Github user srdo commented on the issue:

    https://github.com/apache/storm/pull/1924
  
    I think it would be good to get some of the assumptions I've made down in 
writing, so I just wrote down a more thorough explanation of the issues I think 
this PR should fix, and what changes I think it should make:
    
    The intention of this PR is to fix an issue where the spout has emitted 
maxUncommittedOffsets (or more) tuples, and some of them fail, and the spout 
then hangs because the `numUncommittedOffsets < maxUncommittedOffsets` check 
when deciding whether to poll doesn't account for retriable tuples. Blindly 
polling when there are retriable tuples will fix this issue, but leads to us 
not being able to bound the number of offsets the consumer has read past the 
last committed offset.
    
    For an example of a case where we can't put a bound on uncommitted offsets, 
say that partition 0 has maxUncommittedOffsets + maxPollRecords emitted tuples 
past the commit offset, and partition 1 has no emitted tuples (or any number 
below maxUncommittedOffsets, it doesn't matter).
    
    When tuples fail and become retriable on partition 0, the spout would 
blindly poll for more tuples. If it gets tuples from partition 0 it's okay, 
since it seeks back to the committed offset for that partition, so it won't go 
beyond committedOffset + maxPollRecords (since the retry logic seeks back to 
the committed offset on every poll, the spout can't go more than maxPollRecords 
beyond that offset). If it gets tuples from partition 1 we're effectively just 
emitting new tuples while ignoring maxUncommittedOffsets. Since we aren't 
controlling which partitions the polled tuples may come from, we can't say 
anything meaningful about a cap on uncommitted offsets. While I think it would 
probably work out to being capped anyway, due to the consumer consuming 
partitions round robin (AFAIK), I'd prefer if the spout implementation doesn't 
make assumptions beyond those guaranteed by the consumer API (in which case we 
should assume any call to `KafkaConsumer.poll` could return messages for an
 y assigned non-paused partition).
    
    So the way to fix that issue is to ensure that if we're polling for 
retriable tuples, we only poll on those partitions that have retriable tuples 
(i.e. we pause the others when doing `doSeekRetriableTopicPartitions`, then 
resume all assigned after calling `KafkaConsumer.poll`). Pausing the other 
partitions should only affect that poll cycle, since once retriable tuples get 
emitted they're no longer retriable, and we won't hit 
`doSeekRetriableTopicPartitions` for those tuples again right away. In most 
polls (no failed tuples, or tuples are failed but not ready for retry), we 
won't hit the pausing case.
    
    If we pause partitions with no retriable tuples when polling on partitions 
with retriable tuples, we should be able to guarantee that any partition never 
gets more than maxUncommittedOffsets + maxPollRecords - 1 past the last 
committed offset. In the case where there are no failed tuples, we can reach 
the limit by having maxUncommittedOffsets - 1 emitted offsets, and polling 
once, getting up to maxPollRecords more. If there are retriable tuples, pausing 
will stop us from ignoring the maxUncommittedOffsets cap for partitions with no 
retriable tuples, and the partitions with retriable tuples won't get more than 
maxPollRecords beyond the last committed offset, since the consumer seeks back 
to that offset when polling for retriable offsets.
    
    There's a second minor issue I'd like this PR to address:
    If maxPollRecords isn't exactly equal to maxUncommittedOffsets, the spout 
can behave in some undesirable ways.
    * If maxPollRecords is greater than maxUncommittedOffsets, the 
maxUncommittedOffsets limit may be exceeded on any one poll. In this case 
there's no reason to have 2 separate variables, since the net effect is the 
same as setting maxUncommittedOffsets to be equal to maxPollRecords. 

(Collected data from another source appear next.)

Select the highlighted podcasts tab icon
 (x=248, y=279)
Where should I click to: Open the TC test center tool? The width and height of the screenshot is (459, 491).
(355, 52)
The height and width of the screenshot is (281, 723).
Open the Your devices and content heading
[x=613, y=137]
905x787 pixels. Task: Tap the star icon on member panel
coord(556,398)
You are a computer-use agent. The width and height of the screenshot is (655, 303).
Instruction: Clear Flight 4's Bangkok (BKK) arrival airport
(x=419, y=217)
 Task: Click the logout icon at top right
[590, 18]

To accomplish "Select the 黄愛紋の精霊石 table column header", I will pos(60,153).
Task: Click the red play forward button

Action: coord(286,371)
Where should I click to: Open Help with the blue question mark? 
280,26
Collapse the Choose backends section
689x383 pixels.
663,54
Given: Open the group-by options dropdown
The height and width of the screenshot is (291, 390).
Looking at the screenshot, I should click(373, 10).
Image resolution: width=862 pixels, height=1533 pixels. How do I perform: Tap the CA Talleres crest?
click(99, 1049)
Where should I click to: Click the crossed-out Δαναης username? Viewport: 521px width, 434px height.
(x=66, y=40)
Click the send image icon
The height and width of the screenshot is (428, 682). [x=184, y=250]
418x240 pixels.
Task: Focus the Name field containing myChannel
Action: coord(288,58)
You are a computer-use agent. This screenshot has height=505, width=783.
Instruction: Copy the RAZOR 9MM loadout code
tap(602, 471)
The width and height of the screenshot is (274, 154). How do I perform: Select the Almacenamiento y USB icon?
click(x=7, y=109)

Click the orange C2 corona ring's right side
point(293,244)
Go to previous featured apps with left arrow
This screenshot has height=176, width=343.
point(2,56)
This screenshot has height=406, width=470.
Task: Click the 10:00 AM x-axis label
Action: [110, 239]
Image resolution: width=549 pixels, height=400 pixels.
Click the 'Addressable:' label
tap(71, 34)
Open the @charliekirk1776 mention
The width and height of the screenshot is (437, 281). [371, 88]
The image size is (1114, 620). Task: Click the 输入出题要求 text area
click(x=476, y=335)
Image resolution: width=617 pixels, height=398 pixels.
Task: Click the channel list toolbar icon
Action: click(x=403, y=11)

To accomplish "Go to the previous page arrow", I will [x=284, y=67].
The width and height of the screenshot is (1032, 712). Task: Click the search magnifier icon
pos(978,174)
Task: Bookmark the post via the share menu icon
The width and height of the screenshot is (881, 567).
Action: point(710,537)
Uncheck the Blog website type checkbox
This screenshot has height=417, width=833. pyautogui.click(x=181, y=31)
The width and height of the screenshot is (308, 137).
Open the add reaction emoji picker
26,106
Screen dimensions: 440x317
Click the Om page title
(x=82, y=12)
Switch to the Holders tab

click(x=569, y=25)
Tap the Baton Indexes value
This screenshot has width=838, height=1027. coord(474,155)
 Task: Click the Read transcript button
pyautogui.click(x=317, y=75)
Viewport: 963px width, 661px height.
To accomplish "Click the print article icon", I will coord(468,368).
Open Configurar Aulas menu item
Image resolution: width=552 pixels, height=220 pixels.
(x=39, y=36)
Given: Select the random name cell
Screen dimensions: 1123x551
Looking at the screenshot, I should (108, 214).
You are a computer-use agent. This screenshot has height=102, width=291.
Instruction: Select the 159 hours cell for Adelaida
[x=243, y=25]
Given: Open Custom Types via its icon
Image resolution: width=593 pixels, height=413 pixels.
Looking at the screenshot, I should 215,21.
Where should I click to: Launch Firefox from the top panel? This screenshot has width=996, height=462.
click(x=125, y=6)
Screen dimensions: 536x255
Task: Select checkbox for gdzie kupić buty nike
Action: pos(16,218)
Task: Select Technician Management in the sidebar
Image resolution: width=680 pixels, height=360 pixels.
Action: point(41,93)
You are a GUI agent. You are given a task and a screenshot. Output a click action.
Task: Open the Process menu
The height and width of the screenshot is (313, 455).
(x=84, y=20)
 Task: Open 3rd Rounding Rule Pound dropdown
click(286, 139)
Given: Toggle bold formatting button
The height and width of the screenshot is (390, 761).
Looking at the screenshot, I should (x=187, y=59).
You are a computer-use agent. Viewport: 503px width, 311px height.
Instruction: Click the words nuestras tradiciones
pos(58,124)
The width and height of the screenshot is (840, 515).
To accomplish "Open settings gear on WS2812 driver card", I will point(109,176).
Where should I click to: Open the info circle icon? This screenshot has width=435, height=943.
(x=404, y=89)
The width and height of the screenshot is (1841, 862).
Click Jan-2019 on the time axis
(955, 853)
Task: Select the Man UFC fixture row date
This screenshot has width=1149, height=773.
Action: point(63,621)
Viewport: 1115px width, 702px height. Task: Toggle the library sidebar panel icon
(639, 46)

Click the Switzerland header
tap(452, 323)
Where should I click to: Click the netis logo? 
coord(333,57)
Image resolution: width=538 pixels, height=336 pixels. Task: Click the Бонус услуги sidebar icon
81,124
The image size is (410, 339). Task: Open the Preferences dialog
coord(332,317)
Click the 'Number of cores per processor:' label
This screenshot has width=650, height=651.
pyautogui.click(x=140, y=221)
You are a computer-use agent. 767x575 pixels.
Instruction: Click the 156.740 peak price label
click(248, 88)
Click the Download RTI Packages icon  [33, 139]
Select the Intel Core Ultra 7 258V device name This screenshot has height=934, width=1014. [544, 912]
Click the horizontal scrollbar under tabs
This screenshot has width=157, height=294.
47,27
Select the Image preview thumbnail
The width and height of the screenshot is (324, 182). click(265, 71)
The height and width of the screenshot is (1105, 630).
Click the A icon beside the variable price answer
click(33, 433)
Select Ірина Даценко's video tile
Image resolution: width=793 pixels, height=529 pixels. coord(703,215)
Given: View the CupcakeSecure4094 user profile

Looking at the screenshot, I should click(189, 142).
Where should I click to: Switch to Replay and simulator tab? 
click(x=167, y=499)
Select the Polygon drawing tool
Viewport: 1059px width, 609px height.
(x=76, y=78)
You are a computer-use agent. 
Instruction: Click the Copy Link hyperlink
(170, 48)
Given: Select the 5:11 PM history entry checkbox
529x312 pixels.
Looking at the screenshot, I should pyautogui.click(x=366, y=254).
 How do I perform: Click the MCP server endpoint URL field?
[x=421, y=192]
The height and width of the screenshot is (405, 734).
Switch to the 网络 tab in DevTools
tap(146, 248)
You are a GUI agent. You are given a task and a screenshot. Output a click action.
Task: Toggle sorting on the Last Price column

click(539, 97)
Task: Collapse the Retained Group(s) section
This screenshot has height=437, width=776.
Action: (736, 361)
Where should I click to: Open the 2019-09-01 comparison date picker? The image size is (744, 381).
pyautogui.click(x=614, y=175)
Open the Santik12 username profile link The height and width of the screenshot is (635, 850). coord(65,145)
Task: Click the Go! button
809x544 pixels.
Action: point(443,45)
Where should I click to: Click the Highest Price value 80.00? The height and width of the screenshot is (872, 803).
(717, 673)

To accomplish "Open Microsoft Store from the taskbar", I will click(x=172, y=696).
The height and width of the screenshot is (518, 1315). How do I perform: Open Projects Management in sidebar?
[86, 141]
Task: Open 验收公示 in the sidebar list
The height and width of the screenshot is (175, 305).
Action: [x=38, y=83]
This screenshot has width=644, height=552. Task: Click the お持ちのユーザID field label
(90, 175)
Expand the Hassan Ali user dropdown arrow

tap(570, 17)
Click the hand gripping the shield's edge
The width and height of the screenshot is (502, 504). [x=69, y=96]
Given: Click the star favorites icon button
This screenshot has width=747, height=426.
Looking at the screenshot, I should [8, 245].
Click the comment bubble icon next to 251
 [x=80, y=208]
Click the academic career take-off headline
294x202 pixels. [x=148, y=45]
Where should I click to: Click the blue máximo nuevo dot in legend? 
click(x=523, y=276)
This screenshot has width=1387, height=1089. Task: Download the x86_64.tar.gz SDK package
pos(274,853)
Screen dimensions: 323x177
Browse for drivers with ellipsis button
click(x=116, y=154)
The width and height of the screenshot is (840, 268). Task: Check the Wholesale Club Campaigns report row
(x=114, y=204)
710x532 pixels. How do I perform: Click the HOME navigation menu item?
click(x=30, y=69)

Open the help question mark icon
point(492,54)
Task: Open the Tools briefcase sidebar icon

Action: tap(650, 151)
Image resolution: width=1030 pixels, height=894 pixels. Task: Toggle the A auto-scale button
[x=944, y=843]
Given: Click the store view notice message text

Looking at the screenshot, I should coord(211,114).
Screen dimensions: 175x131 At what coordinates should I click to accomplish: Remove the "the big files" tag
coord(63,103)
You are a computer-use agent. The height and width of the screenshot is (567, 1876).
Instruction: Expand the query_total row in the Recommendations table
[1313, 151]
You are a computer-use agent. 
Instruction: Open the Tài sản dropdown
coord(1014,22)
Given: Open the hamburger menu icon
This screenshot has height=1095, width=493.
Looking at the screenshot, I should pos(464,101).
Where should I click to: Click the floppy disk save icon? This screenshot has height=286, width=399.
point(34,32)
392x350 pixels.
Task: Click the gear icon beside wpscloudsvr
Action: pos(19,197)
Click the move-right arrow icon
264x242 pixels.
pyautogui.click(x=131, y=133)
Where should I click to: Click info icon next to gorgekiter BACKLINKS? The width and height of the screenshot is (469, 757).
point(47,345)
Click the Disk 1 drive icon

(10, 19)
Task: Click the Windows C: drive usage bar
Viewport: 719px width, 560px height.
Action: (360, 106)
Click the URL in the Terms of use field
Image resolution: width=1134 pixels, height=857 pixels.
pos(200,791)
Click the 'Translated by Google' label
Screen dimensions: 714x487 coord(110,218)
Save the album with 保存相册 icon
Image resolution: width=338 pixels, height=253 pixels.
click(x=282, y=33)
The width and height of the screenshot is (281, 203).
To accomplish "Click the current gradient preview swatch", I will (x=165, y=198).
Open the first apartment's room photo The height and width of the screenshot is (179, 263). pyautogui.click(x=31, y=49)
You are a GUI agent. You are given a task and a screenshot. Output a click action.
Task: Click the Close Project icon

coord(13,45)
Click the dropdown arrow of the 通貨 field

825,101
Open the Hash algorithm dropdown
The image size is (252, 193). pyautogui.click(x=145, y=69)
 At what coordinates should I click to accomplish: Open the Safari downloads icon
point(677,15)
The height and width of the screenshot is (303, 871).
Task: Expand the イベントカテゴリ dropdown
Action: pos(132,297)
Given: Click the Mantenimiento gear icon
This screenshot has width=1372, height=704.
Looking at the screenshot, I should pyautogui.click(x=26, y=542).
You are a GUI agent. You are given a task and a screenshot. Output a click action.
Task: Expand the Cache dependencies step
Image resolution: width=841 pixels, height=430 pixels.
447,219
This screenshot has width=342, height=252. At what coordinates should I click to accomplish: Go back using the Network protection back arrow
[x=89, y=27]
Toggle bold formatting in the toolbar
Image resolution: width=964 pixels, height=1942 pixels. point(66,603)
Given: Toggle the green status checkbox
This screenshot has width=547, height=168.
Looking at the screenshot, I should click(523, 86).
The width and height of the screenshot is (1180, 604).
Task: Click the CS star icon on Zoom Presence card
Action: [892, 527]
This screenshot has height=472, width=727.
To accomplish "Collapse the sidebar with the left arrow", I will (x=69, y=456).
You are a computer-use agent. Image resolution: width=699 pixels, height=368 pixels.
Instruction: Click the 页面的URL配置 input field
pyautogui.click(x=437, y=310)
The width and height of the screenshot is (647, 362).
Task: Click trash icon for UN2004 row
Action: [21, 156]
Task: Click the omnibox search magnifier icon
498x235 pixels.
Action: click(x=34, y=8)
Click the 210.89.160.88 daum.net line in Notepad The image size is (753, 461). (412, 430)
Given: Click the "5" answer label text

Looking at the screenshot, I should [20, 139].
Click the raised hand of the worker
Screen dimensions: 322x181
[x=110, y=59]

    * If maxPollRecords is less than maxUncommittedOffsets, there's a risk of 
the spout getting stuck on some tuples for a while when it is retrying tuples.
      Say there are 10 retriable tuples following the last committed offset, 
and maxUncommittedOffsets is 10. If maxPollRecords is 5 and the first 5 
retriable tuples are reemitted in the first batch, the next 5 tuples can't be 
emitted until (some of) the first 5 are acked. This is because the spout will 
seek the consumer back to the last committed offset any time there are failed 
tuples, which will lead to it getting the first 5 tuples out of the consumer, 
checking that they are emitted, and skipping them. This will repeat until the 
last committed offset moves. If there are other partitions with tuples 
available, those tuples may get emitted, but the "blocked" partition won't 
progress until some tuples are acked on it.
      
    I think it might make sense to remove maxUncommittedOffsets entirely, and 
have the spout use maxPollRecords instead?
    
    The tl;dr is that I think we should allow polling if there are retriable 
offsets, even if `numUncommittedOffsets >= maxUncommittedOffsets`, we should 
pause non-retriable partitions when polling for retries, and we should maybe 
merge maxUncommittedOffsets and maxPollRecords.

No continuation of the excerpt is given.